Secara keseluruhan, buku ini dapat ditempatkan sebagai peta jalan (road map) untuk perbaikan pemikiran umat. Ini tampak dari rangkaian materi yang memudahkan kita menangkap benang merahnya. Periksa, misalnya, perkara Islam dan Modernitas (hlm 63), Islam, Globalisasi dan Pembentukan Etika Global (hlm 114), Islam dan Barat (hlm 126). Di bagian penutup, ”Menduniakan Islam Indonesia” sikapnya tegas, mengampanyekan Islam moderat (wasathiyyah) yang sepatutnya dapat menjawab tantangan keindonesiaan. Wacana yang juga mengemuka tahun 2015 pada Muktamar Ke-33 NU dan Muktamar Ke-47 Muhammadiyah yang menegaskan perlunya menjaga dan mempromosikan Islam moderat. Dalam pandangannya, ada tiga perspektif Islam moderat.
Pertama, dalam konteks hubungan antarwarga, umat Islam sangat toleran terhadap kelompok lain, baik dari segi agama, suku, maupun politik. Kedua, dalam konteks hubungan antara Islam dan negara, umat Islam kerap berlaku akomodatif terhadap ideologi negara dan sistem demokrasi. Ketiga, dalam konteks kehidupan dan perkembangan dunia, umat Islam dapat menerima lokalitas budaya dan modernitas dengan tetap berpegang pada keteguhan orientasi keagamaannya.

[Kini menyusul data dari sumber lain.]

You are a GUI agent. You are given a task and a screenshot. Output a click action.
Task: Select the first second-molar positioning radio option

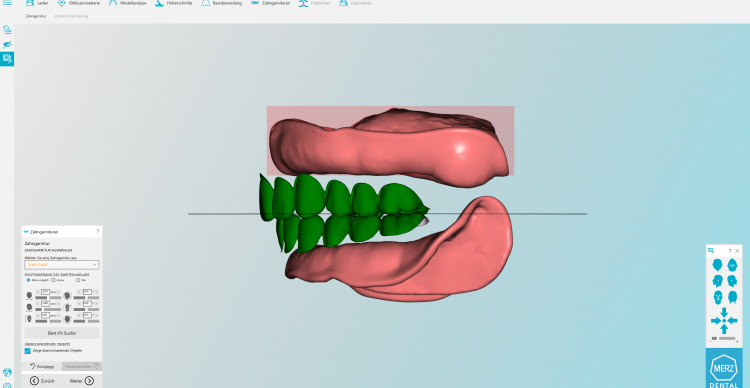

Buku Masykuri Abdillah penting artinya sebagai upaya memberi pencerahan yang dapat menerobos kejumudan. Kekuatannya pada taburan argumentasi yang didukung literasi klasik dan modern menawarkan cakrawala yang luas dan inklusif. Bolehlah buku ini ditempatkan sebagai ”senjata” melawan kedangkalan pemahaman agama. Setidak-tidaknya menjadi nutrisi untuk menghindari jebakan politisasi agama yang bukan mustahil kembali muncul secara liar menjelang pemilihan presiden 2024. Wallahualam bissawab.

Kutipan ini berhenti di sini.